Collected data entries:
----------------

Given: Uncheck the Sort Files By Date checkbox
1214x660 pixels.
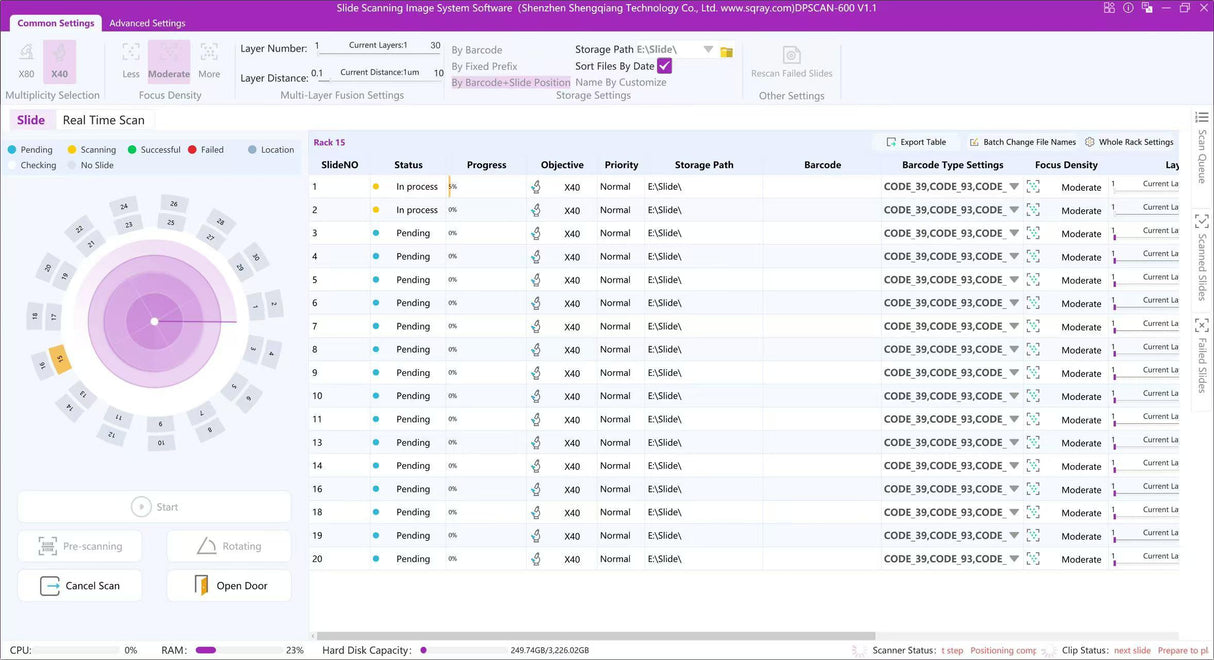Looking at the screenshot, I should [664, 66].
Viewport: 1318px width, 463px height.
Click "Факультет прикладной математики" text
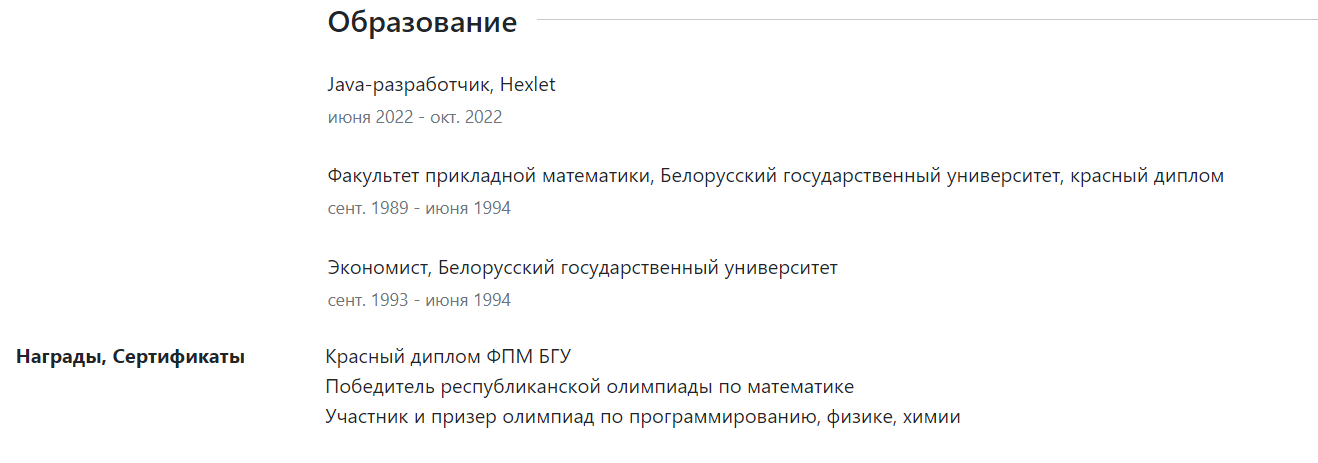(490, 176)
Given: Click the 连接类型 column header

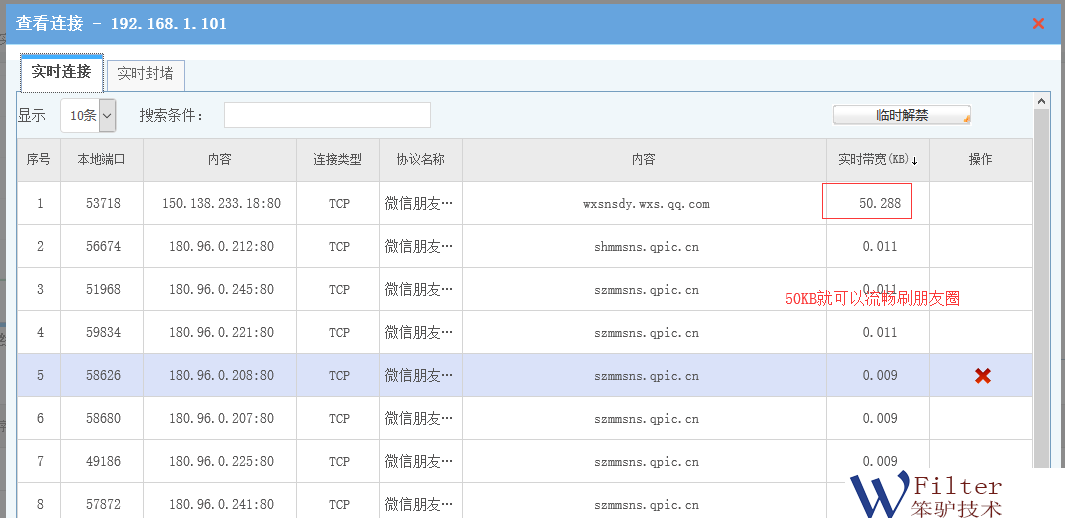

----------------

TASK INSTRUCTIONS — I need the lines from the one containing "1214x660 pixels." through the end of the records retyped exactly, with the pictures left out.

RESULT OF THIS TASK —
1214x660 pixels.
Looking at the screenshot, I should [664, 66].
Viewport: 1318px width, 463px height.
Click "Факультет прикладной математики" text
(490, 176)
Given: Click the 连接类型 column header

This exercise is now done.